La giostra originaria degli Orazi e dei Curiazi, ci insegna la stessa morale. Anche qui, guai a farsi influenzare dalle apparenze, e persino da ciò che è oggettivo. Dal punto di vista di un estraneo che assiste allo scontro, la sfida si chiude in questo modo: il sopravvissuto tra i fratelli romani scappa come un vigliacco. E infatti la sua è una fuga precipitosa, rovinosa. Ma lui dirà poi, a cose fatte, che altrimenti i nemici avrebbero sospettato tutta la strategia, il suo tranello sarebbe stato smascherato, e gli aggressori sarebbero stati più in guardia; o semplicemente, visto che erano tre contro uno, avrebbero atteso il suo ritorno e l’avrebbero massacrato. Comunque sia, la sua è una fuga indegna. L’eroe mostra la schiena, corre a gambe levate. Quando viene raggiunto, uccide l’avversario per disperazione, in modo scomposto. Deve essere così, dirà, altrimenti gli altri non sarebbero caduti nell’inganno. Ai nemici doveva comunque sembrare facile scannare quel coniglio, che aveva avuto solo un pizzico di fortuna. In modo sconcio, sguaiato, indecoroso, il sopravvissuto invece li fa fuori tutti e tre, e diventa un mito. Non solo perché ha vinto, ma perché ha posto a rischio la sua fama. Se solo il primo che l’inseguiva, gli avesse trafitto il posteriore, a chi avrebbe potuto gridare che non fuggiva per mancanza di coraggio, ma perché era, tra tutti, il vero, astuto, Eroe?
La vigliaccaggine pare il miglior mezzo social-darwinistico per sopravvivere: faccio la selezione dei miei nemici subito e di corsa, invece di aspettare qualche generazione. E uccidere il codardo, e non l’Eroe – contrariamente a ciò che crede la retorica guerresca –, è sempre la cosa più difficile.
Nessun libro di storia pensato per i giovani delle scuole dell’obbligo, che io sappia, riassume Tito Livio fino in fondo, e racconta l’esito finale della sfida tra gli Orazi e i Curiazi.
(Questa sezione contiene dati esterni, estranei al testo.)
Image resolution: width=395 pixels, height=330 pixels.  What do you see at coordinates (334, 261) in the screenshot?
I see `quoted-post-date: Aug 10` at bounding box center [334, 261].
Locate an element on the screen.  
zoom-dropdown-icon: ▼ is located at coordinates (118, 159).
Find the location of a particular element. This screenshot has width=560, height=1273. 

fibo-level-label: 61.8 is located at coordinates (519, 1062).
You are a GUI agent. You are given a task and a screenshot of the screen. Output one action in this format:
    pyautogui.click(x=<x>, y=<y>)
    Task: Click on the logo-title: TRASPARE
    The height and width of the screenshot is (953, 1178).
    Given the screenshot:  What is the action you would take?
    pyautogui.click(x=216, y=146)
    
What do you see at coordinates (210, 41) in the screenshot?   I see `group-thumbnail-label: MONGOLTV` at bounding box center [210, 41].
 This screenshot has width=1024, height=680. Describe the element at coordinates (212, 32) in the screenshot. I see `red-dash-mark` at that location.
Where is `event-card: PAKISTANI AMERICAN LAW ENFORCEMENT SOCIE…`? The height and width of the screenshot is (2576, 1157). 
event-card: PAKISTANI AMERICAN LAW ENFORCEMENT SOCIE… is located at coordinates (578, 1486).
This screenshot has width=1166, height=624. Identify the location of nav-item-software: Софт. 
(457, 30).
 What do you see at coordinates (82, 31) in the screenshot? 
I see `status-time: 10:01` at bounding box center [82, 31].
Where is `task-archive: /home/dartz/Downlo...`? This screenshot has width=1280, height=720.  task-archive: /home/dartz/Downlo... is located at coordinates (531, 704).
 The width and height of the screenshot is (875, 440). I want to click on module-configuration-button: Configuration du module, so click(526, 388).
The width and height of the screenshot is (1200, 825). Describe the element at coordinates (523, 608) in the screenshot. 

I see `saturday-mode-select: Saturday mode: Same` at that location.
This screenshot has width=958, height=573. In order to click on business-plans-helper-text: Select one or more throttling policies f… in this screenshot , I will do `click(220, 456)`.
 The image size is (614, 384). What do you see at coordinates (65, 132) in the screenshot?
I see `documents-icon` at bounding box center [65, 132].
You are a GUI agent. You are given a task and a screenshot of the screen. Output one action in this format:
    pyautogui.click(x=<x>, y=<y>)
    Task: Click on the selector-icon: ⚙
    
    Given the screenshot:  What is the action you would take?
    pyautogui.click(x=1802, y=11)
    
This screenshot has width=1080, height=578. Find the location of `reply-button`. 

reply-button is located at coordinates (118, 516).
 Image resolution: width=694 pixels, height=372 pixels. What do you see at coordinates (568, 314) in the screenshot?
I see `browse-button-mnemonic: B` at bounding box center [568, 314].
Che terminò, in un certo senso, “in parità”. Morirono quel giorno, uccisi dalle daghe, tre della famiglia dei Cuziazi, albani, e tre della famiglia degli Orazi, romani.
Lo conferma anche Valerio Massimo: Orazio, vincitore “dei Curiazi in singolar tenzone, mentre tornava a Roma reduce da quel gloriosissimo scontro, vide sua sorella promessa ad un Curiazio piangere la morte dello sposo con più dolore che non comportasse la sua età e la uccise con la stessa spada” usata per far trionfare Roma sugli Albani. L’atto gli fu perdonato, ma dové soggiacere a un rito d’espiazione.